In that image, there are two obvious constellations: the blue grouping at the top right are my family and long-time friends; the orange/green/red/brown grouping to the left are my Norwescon contacts. The scattering of purples and yellows are contacts that fall outside of those two primary groups. While there’s not much here of great surprise or import for me, I did already learn one thing of interest — apparently one of my old high school friends has had some amount of contact with one of my Norwescon friends (that’s the single line connecting the two constellations). Now, I have no idea what sort of relationship exists between them — it could be nothing more than my sending a group email that included one and accidentally including the other as part of the group — but some sort of relationship does, and that’s information I didn’t have before.
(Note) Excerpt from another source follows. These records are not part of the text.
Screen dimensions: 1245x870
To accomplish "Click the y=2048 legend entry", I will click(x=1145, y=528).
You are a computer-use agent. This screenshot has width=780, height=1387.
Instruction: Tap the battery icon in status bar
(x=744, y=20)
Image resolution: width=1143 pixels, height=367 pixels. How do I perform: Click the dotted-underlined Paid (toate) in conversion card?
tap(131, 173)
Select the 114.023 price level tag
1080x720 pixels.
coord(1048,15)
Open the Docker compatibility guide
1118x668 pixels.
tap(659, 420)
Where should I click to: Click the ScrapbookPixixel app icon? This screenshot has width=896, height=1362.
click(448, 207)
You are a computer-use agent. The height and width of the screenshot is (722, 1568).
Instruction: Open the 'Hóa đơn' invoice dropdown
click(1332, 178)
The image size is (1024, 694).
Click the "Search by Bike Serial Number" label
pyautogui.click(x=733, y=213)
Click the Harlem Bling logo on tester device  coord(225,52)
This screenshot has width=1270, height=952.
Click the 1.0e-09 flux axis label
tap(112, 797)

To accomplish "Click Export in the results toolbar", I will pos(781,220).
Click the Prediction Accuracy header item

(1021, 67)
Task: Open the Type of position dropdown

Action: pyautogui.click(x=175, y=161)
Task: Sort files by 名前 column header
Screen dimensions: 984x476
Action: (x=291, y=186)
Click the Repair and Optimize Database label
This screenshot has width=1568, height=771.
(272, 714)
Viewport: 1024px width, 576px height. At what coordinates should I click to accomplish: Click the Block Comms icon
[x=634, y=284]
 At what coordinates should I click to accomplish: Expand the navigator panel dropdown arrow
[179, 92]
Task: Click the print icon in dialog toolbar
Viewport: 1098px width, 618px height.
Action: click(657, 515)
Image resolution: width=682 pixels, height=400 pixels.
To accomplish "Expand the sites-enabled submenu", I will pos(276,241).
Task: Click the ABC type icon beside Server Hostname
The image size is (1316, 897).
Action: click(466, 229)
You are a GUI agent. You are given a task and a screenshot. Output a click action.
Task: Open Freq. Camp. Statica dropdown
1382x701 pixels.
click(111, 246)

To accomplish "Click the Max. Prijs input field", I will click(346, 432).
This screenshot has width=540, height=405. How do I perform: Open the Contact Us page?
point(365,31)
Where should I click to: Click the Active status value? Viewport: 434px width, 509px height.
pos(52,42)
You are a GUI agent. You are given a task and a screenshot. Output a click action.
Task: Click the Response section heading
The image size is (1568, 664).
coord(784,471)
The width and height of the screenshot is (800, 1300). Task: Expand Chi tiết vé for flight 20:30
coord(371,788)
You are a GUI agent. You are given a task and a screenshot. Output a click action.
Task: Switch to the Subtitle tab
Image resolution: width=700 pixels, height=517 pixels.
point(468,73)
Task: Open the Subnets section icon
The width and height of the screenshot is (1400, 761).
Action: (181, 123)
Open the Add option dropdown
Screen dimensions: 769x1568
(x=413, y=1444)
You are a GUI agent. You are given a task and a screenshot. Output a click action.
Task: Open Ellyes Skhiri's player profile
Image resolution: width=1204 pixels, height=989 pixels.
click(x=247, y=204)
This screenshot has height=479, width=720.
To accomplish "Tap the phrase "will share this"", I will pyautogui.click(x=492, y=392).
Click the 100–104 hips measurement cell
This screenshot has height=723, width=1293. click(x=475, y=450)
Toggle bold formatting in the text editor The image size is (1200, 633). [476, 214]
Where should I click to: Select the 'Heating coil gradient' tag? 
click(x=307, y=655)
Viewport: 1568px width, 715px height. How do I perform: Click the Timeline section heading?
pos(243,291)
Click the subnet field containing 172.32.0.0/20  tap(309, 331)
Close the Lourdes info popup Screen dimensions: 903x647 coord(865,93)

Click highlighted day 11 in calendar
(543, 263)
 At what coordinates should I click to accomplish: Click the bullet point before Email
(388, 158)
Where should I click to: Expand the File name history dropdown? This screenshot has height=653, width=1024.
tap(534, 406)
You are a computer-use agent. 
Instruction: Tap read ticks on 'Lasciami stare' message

Now, my metadata is fairly innocuous. But for argument’s sake, suppose I was involved not with Norwescon, but with some other group of people that, for whatever reason, I wanted to keep quiet about. Maybe I’m involved in the local kink scene, and could face repercussions at my job or in my personal life if this became known. Maybe I’m having a gender identity crisis that I’m not comfortable publicly discussing, but have a strong internet-based support group. Maybe I’m part of Anonymous or some similar group, discussing ways to cause mischief. Maybe I’m a whistleblower, and these are my contacts. Maybe I’m a news reporter who has guaranteed anonymity for my sources — but suddenly, this metadata exposes not only who I communicate with, but when and how often, and if there’s a sudden ramp in communication between me and certain contacts in the weeks or months before I break a big story with a lot of anonymous sources, suddenly they’re not so anonymous any more. And, yes, of course, because no list like this would be complete without the modern boogeyman that is the government’s excuse for why this surveillance is necessary — maybe I’m a terrorist. (For the record, I’m none of the above-mentioned things.)
However, of that list of possibilities, terrorism (or, less broadly, investigation of known or suspected crimes) is the only one that the government should really have any interest in, and that’s exactly the kind of investigation that they should be getting warrants for. If they suspect someone, get a warrant, analyze their data, and build a case from there. But analyzing everyone’s data, all the time, without specific need, without specific justification, and without warrants? And then holding on to the data indefinitely, allowing them to troll through it at any time for any reason, whether or not a crime is suspected?
There’s a very good reason why terms like “Orwellian”, “Big Brother”, and “1984” keep coming up in these conversations.